== Instructions for the task ==
Copy out each line of the material below that holds the string "axis".
[Data records]
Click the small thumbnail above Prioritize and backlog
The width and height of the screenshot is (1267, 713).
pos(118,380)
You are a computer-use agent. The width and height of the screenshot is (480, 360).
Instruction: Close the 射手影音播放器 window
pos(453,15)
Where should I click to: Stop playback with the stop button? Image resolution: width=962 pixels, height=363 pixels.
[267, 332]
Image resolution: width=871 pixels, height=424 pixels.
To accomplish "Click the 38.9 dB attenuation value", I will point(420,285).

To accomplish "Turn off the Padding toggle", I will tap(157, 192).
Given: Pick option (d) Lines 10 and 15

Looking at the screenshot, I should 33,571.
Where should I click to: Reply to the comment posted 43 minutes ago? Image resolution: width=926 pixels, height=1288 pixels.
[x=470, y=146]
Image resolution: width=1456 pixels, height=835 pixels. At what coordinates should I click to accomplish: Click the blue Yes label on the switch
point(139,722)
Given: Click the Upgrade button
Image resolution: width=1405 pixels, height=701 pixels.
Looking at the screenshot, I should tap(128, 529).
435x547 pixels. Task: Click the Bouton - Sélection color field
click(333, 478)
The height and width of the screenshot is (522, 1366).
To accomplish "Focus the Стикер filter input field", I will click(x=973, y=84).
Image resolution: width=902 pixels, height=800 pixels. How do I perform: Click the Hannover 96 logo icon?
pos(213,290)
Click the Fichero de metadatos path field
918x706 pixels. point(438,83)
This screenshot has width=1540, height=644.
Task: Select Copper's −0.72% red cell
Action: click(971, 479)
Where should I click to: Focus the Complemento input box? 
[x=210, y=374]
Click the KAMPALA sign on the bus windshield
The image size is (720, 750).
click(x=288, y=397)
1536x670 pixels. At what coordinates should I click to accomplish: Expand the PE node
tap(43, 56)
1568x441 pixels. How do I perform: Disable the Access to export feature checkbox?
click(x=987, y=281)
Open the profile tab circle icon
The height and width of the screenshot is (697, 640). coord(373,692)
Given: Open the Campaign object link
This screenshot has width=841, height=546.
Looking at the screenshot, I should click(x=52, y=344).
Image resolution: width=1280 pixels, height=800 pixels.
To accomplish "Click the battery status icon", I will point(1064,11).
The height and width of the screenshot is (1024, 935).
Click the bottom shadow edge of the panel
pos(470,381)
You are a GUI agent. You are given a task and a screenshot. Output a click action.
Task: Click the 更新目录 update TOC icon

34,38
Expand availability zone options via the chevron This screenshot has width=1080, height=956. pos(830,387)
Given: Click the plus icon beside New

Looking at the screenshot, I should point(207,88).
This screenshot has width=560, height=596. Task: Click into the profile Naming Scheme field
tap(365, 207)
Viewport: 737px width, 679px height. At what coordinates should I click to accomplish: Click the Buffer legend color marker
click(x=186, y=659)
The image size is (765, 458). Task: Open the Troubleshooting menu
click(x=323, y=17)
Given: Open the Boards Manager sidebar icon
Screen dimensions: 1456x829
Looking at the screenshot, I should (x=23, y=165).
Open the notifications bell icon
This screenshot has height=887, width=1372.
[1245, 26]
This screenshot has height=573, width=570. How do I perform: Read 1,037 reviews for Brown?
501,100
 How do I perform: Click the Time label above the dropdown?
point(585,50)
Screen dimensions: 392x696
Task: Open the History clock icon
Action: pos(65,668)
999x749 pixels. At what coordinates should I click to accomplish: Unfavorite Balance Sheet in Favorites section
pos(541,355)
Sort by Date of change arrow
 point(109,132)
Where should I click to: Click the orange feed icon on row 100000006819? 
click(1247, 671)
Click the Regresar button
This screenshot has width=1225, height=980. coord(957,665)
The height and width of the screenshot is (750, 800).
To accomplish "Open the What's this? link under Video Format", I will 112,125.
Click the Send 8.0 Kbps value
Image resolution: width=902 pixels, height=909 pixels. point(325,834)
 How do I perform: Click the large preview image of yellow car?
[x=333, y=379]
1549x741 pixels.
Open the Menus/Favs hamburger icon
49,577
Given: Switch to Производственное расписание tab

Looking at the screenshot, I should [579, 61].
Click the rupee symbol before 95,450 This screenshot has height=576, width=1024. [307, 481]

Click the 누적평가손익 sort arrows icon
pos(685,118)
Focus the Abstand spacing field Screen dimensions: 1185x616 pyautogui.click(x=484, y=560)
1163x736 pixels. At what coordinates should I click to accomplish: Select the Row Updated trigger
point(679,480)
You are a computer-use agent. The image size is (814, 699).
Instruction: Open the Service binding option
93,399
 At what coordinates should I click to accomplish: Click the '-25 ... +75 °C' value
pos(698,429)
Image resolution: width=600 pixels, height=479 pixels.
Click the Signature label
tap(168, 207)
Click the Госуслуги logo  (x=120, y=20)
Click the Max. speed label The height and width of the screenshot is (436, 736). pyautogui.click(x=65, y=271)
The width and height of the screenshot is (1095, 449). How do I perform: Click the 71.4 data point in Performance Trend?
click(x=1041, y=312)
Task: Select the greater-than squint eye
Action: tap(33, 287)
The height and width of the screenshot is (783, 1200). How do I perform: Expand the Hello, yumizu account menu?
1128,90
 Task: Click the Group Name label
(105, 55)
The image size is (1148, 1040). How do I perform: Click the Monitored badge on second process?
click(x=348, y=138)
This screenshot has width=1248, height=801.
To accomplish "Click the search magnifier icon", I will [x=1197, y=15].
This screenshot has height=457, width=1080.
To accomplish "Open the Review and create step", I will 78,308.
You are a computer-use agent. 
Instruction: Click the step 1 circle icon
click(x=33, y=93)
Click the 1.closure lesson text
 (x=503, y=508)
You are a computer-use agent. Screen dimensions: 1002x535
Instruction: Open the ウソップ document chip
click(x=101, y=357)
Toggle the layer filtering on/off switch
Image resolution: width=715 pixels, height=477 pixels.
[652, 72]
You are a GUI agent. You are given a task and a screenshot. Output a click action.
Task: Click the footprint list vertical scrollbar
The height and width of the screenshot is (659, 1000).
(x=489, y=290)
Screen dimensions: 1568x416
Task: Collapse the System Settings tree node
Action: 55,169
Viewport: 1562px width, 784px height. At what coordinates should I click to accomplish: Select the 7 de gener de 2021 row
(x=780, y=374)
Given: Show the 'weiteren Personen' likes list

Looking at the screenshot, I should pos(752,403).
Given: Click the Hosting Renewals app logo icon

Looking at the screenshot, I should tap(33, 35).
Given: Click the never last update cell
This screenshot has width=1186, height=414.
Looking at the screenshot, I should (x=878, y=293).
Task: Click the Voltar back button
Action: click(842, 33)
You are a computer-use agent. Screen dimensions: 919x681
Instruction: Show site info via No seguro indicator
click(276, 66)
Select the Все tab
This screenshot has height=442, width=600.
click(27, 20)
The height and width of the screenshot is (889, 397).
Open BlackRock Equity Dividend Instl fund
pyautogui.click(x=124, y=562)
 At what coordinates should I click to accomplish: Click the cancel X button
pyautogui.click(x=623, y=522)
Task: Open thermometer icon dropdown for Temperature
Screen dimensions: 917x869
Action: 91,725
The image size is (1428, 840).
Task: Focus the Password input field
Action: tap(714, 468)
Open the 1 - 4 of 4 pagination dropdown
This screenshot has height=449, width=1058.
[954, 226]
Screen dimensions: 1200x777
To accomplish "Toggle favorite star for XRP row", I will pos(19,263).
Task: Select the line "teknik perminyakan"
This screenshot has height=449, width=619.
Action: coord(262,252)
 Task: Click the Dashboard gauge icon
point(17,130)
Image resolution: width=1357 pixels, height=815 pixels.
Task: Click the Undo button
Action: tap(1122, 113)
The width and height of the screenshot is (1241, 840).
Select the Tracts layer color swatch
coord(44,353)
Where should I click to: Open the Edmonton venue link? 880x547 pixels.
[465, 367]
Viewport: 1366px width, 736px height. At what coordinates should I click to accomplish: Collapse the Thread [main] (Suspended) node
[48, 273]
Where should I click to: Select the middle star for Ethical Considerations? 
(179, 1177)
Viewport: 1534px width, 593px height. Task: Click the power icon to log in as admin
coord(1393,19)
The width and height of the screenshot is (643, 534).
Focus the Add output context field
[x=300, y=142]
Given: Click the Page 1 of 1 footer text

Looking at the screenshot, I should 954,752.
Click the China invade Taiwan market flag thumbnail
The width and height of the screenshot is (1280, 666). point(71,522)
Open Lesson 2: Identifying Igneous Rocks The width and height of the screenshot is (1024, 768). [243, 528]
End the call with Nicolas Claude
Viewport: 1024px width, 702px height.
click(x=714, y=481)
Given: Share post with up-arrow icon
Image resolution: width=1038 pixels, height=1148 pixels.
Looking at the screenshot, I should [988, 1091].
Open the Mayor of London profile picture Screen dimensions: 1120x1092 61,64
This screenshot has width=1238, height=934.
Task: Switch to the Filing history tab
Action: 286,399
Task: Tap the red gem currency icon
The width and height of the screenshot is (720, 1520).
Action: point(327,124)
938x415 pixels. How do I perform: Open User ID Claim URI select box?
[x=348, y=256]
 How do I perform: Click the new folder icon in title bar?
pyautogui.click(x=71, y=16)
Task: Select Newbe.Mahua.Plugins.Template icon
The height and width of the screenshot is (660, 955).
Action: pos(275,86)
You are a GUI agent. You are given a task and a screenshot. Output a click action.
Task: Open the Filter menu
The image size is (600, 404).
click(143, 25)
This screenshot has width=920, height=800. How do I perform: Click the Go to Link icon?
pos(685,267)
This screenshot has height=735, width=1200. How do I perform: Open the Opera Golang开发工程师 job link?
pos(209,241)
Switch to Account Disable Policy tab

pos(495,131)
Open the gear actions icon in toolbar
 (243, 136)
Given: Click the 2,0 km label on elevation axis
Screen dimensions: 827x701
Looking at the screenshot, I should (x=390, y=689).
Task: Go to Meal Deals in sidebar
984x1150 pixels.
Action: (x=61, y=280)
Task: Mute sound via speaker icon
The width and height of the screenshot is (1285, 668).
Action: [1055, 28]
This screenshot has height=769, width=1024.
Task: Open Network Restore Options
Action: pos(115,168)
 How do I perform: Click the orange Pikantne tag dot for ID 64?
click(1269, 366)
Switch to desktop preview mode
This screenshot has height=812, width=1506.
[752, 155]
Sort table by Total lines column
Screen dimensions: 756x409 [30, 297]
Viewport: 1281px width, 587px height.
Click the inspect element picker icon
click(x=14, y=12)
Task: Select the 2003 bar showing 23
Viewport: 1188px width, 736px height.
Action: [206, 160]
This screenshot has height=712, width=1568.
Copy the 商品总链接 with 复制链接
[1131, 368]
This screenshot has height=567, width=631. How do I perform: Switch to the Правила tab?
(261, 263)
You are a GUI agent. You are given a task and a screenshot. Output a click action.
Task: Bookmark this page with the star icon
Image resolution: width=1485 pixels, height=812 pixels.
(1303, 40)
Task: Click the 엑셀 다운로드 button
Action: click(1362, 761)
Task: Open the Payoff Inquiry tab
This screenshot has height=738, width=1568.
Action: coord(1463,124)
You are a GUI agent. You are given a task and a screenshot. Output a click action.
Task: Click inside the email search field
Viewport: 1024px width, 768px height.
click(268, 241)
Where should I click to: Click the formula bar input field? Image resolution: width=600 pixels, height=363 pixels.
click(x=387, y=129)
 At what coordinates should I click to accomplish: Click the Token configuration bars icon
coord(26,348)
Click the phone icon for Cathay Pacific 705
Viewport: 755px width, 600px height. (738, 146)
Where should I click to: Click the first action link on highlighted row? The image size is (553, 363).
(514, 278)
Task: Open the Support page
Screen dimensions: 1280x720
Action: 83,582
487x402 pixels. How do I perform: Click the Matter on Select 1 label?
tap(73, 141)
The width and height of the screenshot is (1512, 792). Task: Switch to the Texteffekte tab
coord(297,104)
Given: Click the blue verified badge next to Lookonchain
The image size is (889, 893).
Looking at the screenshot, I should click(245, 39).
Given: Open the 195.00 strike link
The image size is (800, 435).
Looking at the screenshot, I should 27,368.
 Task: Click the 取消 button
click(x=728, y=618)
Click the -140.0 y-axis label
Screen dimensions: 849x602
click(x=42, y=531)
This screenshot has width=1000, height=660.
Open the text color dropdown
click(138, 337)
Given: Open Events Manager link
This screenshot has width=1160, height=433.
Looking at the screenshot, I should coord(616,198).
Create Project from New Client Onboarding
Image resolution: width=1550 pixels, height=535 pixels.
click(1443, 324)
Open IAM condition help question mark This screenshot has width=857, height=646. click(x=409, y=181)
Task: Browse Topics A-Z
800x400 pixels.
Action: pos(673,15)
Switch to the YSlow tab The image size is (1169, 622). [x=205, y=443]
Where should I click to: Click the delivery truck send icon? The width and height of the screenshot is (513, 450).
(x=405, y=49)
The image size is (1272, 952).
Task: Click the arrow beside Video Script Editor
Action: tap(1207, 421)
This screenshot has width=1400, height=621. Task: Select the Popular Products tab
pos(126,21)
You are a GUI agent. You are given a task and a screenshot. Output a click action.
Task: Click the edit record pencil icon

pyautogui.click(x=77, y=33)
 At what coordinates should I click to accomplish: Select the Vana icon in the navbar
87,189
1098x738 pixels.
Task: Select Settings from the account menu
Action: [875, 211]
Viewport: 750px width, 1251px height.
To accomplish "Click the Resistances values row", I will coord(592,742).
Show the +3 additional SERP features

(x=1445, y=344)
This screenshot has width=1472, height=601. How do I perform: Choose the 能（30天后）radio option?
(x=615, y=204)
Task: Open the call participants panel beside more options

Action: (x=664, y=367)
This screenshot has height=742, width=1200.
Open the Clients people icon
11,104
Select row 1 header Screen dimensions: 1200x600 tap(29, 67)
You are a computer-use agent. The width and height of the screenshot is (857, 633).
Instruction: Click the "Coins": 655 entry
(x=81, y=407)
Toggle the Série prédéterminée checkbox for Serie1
[/Data records]
== Reply to the task ==
Given: Click the 2,0 km label on elevation axis
Click the -140.0 y-axis label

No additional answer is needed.